* Begin DATA ENTRIES *
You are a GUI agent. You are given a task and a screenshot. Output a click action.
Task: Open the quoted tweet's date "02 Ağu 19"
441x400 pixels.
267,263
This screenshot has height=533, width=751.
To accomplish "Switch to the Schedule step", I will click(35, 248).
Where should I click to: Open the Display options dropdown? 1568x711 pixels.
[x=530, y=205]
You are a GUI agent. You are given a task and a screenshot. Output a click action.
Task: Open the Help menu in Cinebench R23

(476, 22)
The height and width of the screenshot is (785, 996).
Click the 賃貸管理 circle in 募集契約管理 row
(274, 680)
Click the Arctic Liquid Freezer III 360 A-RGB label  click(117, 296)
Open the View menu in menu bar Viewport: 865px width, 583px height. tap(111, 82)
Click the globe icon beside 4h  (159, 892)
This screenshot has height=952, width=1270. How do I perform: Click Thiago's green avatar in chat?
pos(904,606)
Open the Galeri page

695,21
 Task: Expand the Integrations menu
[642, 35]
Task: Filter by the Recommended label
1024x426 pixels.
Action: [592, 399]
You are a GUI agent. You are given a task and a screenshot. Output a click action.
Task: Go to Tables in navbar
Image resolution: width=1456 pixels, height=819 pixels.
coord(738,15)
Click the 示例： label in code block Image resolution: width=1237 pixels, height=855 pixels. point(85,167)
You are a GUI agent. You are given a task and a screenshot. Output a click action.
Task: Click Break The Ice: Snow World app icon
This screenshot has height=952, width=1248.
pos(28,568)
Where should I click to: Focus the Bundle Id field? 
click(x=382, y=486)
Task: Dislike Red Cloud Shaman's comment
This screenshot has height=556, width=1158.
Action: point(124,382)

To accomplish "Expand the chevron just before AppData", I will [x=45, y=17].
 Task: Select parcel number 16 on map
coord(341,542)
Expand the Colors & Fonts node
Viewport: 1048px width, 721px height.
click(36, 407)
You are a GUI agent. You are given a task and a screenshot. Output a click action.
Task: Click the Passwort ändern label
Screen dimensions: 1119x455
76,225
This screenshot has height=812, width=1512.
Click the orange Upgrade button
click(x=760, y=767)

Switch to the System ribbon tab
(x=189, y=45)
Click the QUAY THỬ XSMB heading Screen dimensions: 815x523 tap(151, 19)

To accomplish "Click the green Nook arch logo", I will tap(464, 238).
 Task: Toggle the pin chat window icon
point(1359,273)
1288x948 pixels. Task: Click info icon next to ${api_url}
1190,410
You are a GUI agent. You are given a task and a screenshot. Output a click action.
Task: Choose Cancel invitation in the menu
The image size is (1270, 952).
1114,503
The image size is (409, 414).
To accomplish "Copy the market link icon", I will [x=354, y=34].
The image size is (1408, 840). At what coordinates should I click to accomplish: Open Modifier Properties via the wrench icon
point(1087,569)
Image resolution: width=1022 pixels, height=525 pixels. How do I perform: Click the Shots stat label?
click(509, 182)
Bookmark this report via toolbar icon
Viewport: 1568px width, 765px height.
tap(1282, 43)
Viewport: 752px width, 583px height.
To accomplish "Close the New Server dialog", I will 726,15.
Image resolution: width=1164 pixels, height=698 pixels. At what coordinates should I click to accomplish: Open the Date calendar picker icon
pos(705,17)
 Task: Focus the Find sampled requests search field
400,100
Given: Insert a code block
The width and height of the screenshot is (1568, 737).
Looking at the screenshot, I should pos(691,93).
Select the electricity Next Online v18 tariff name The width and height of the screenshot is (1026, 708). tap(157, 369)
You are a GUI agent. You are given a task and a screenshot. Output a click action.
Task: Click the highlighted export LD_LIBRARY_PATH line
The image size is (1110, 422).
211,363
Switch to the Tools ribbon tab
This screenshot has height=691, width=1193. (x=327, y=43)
* End DATA ENTRIES *
# WRITTEN INSTRUCTION
Render every line of the listing from the one containing "This screenshot has height=812, width=1512." down to the one containing "I will 726,15." as a JSON list of strings, one string per line, skipping blank lines.

# THE SOLUTION
[
  "This screenshot has height=812, width=1512.",
  "Click the orange Upgrade button",
  "click(x=760, y=767)",
  "Switch to the System ribbon tab",
  "(x=189, y=45)",
  "Click the QUAY THỬ XSMB heading Screen dimensions: 815x523 tap(151, 19)",
  "To accomplish \"Click the green Nook arch logo\", I will tap(464, 238).",
  " Task: Toggle the pin chat window icon",
  "point(1359,273)",
  "1288x948 pixels. Task: Click info icon next to ${api_url}",
  "1190,410",
  "You are a GUI agent. You are given a task and a screenshot. Output a click action.",
  "Task: Choose Cancel invitation in the menu",
  "The image size is (1270, 952).",
  "1114,503",
  "The image size is (409, 414).",
  "To accomplish \"Copy the market link icon\", I will [x=354, y=34].",
  "The image size is (1408, 840). At what coordinates should I click to accomplish: Open Modifier Properties via the wrench icon",
  "point(1087,569)",
  "Image resolution: width=1022 pixels, height=525 pixels. How do I perform: Click the Shots stat label?",
  "click(509, 182)",
  "Bookmark this report via toolbar icon",
  "Viewport: 1568px width, 765px height.",
  "tap(1282, 43)",
  "Viewport: 752px width, 583px height.",
  "To accomplish \"Close the New Server dialog\", I will 726,15."
]